## ACTIVITY
The count of lines below that include the string "icon" is the whole answer; write it alone.

== DATASET RECORDS ==

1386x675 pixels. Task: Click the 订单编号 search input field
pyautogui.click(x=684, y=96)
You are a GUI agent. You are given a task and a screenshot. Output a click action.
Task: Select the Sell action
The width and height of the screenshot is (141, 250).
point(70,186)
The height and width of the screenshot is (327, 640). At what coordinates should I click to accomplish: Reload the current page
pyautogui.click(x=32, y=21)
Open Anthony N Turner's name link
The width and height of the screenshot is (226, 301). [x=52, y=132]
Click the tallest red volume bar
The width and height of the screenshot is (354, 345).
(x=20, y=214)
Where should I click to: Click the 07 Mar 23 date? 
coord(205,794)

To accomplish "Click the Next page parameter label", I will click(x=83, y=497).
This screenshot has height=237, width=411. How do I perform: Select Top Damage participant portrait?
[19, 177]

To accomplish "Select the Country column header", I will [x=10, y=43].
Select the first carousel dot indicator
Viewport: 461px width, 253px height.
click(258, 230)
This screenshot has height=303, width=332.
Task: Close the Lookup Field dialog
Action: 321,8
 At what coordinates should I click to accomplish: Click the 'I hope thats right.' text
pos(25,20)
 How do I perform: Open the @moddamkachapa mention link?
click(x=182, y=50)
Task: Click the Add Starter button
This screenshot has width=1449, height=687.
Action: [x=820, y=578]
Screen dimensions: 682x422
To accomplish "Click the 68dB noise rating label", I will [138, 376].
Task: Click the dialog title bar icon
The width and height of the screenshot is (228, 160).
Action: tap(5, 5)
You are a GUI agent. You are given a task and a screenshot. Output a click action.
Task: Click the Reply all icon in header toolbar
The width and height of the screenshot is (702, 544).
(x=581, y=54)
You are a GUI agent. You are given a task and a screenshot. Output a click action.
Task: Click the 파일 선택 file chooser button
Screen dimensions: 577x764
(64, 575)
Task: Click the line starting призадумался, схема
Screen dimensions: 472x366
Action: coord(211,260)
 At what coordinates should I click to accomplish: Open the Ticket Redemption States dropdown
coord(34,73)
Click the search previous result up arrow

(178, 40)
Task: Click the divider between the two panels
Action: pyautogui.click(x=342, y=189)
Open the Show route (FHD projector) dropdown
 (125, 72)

===

## TASK ANSWER
2